[Prompt] Would you set down all of the entries below exactly as they stand?

Saved entries
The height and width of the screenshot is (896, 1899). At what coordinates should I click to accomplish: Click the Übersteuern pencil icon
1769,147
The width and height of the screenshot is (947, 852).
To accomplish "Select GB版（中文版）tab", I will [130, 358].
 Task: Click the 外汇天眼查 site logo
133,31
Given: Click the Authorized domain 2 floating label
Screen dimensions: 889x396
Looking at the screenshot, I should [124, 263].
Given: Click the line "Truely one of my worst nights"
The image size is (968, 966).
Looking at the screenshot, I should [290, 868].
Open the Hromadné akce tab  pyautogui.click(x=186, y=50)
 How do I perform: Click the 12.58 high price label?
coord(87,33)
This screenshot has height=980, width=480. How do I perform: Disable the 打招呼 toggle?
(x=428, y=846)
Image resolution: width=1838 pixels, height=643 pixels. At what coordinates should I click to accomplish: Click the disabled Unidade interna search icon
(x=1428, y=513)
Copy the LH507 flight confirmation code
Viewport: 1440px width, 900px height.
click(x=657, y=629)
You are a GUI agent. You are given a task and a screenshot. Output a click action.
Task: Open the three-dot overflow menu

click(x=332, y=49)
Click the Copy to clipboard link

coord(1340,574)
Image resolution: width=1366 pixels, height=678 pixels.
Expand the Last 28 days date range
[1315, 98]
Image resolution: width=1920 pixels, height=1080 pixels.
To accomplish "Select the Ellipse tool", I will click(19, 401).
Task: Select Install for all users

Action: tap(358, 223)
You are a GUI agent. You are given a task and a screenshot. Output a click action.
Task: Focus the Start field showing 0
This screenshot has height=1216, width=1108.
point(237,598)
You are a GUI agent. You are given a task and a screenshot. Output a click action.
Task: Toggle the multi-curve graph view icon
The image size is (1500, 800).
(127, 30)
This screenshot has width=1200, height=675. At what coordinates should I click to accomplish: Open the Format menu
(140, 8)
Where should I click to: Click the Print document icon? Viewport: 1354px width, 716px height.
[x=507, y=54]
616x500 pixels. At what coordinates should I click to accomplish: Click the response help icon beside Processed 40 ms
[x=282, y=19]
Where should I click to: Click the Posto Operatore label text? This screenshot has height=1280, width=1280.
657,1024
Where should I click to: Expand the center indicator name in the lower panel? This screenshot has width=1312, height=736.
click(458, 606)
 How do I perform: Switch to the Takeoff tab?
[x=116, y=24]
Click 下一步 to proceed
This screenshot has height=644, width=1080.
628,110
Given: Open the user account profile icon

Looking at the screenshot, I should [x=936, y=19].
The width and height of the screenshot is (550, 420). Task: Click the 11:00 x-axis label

[Your response]
The height and width of the screenshot is (896, 1899). At what coordinates should I click to accomplish: Click the Übersteuern pencil icon
1769,147
The width and height of the screenshot is (947, 852).
To accomplish "Select GB版（中文版）tab", I will [130, 358].
 Task: Click the 外汇天眼查 site logo
133,31
Given: Click the Authorized domain 2 floating label
Screen dimensions: 889x396
Looking at the screenshot, I should [124, 263].
Given: Click the line "Truely one of my worst nights"
The image size is (968, 966).
Looking at the screenshot, I should [290, 868].
Open the Hromadné akce tab  pyautogui.click(x=186, y=50)
 How do I perform: Click the 12.58 high price label?
coord(87,33)
This screenshot has height=980, width=480. How do I perform: Disable the 打招呼 toggle?
(x=428, y=846)
Image resolution: width=1838 pixels, height=643 pixels. At what coordinates should I click to accomplish: Click the disabled Unidade interna search icon
(x=1428, y=513)
Copy the LH507 flight confirmation code
Viewport: 1440px width, 900px height.
click(x=657, y=629)
You are a GUI agent. You are given a task and a screenshot. Output a click action.
Task: Open the three-dot overflow menu

click(x=332, y=49)
Click the Copy to clipboard link

coord(1340,574)
Image resolution: width=1366 pixels, height=678 pixels.
Expand the Last 28 days date range
[1315, 98]
Image resolution: width=1920 pixels, height=1080 pixels.
To accomplish "Select the Ellipse tool", I will click(19, 401).
Task: Select Install for all users

Action: tap(358, 223)
You are a GUI agent. You are given a task and a screenshot. Output a click action.
Task: Focus the Start field showing 0
This screenshot has height=1216, width=1108.
point(237,598)
You are a GUI agent. You are given a task and a screenshot. Output a click action.
Task: Toggle the multi-curve graph view icon
The image size is (1500, 800).
(127, 30)
This screenshot has width=1200, height=675. At what coordinates should I click to accomplish: Open the Format menu
(140, 8)
Where should I click to: Click the Print document icon? Viewport: 1354px width, 716px height.
[x=507, y=54]
616x500 pixels. At what coordinates should I click to accomplish: Click the response help icon beside Processed 40 ms
[x=282, y=19]
Where should I click to: Click the Posto Operatore label text? This screenshot has height=1280, width=1280.
657,1024
Where should I click to: Expand the center indicator name in the lower panel? This screenshot has width=1312, height=736.
click(458, 606)
 How do I perform: Switch to the Takeoff tab?
[x=116, y=24]
Click 下一步 to proceed
This screenshot has height=644, width=1080.
628,110
Given: Open the user account profile icon

Looking at the screenshot, I should [x=936, y=19].
The width and height of the screenshot is (550, 420). Task: Click the 11:00 x-axis label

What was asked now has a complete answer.